Please acknowledge that this features will be added to Toolset in Future and that it is subject to Custom Code which we support only limitedly.
I am giving here a simplified example, to use if you cannot wait for the features, which you need to adapt to your specific install.
Once the features are added to Toolset, these codes probably would need to be removed.
We assume no responsibility for problems arising with this code, although, there should not be any, I tested it carefully.
But, please acknowledge that this is a custom solution, and not an official solution (which will be included with new features eventually).
Enough of the warnings and disclaimers, here is how you can bulk-connect many posts of one kind, to one post of a kind, in the Front End.
This Example assumes a one-to-many relationship.
However, it should as well be adaptable to a many to many relations.
The main point, however, is, that in the Front End you will always connect ONE to MANY posts, never MANY to MANY as that is simply not possible to manage (which post is connected to which?)
Note that this could as well be done in a View Loop which displays several Toolset Relationship Forms, which with each you can create a new relation.
But, in this case, you will click as many times you want to connect.
That is not what we wanted, we want one form to submit, and with that, you connect 200 posts at once to one post of another type.
Steps:
- Create 2 Post Types
- Create a Relationship, one to many.

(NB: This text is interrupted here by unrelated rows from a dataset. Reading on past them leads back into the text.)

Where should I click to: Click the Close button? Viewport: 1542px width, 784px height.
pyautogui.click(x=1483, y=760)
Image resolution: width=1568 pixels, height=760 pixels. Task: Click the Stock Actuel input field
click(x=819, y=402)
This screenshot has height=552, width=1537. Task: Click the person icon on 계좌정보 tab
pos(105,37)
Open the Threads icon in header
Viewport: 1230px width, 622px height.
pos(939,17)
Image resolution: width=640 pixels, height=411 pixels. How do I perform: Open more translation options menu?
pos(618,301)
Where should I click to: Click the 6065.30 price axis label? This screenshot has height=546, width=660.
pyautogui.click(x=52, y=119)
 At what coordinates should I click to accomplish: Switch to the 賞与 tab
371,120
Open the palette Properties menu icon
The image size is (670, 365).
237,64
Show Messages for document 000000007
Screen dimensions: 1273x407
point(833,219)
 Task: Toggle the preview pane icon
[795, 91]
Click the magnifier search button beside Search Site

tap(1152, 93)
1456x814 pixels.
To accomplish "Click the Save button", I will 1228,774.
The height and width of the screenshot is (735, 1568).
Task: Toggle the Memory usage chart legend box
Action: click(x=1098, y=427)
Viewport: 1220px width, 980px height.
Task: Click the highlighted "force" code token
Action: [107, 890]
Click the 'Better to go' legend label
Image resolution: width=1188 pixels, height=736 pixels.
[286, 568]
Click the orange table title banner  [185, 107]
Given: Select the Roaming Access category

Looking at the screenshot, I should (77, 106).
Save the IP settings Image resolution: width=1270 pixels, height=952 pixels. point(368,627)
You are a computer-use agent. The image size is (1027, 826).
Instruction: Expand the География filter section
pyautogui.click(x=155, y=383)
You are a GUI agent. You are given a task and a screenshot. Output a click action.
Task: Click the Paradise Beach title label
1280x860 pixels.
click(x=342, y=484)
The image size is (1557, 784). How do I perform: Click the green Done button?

Note, in my example, one is left, many is right.
- Create 1 Post in the single part of the relationship (left side)
- Create many Posts in the many part of the relation (right side)
- Create a View, and query the "many" part post type (right side)
- Create a valid JSON ouput of Post ID and Post Name in the View loop:
[wpv-items-found]<!-- wpv-loop-start --><wpv-loop>[wpv-item index=1]{"value":"[wpv-post-id]","label":"[wpv-post-title]"}[wpv-item index=other],{"value":"[wpv-post-id]","label":"[wpv-post-title]"}</wpv-loop><!-- wpv-loop-end -->[/wpv-items-found]
- refer to this post how to output that JSON as a raw value:
https://toolset.com/forums/topic/cruft-output-by-views/#post-610342
(you will add that function to your functions.php and adapt it)
- Create a Post Form, which edits the "single" part of the relationshiop (it edits post type of "left side")
- In that form add a generic Checkboxes Field and pass a Shortcode as the value (the shortcode is the view you just created)
==> Make sure to use single quotes for the view's shortcode!
- Check that your Form, if inserted to a "left side" post, is displaying the "right side" posts fine (as checkboxes to be chosen)
- Now, create a cred_save_data() hook that takes the Post ID edited, and the Post ID passed in the generic Field, then runs an update to the database using our API to connect the posts:
add_action('cred_save_data', 'my_save_data_action',10,2);
function my_save_data_action($post_id, $form_data)
{
// if a specific form
if ($form_data['id']==10)
{
if (isset($_POST['parents_to_connect']))//this is our generic checkboxes field
{
$post_ids_to_connect = $_POST['parents_to_connect'];
$relationship = 'left-side-post-right-side-post';//our relationship slug
foreach ($post_ids_to_connect as $post_id_to_connect) {
//For each post we want to connect, connect it to the currently edited post
toolset_connect_posts( $relationship, $post_id, $post_id_to_connect );
}
}
}
}
Submit the form, and see that each Post you chose, is no bulk-connected to the one post we edited.
This is a simple approach to allow bulkl editing in the front end.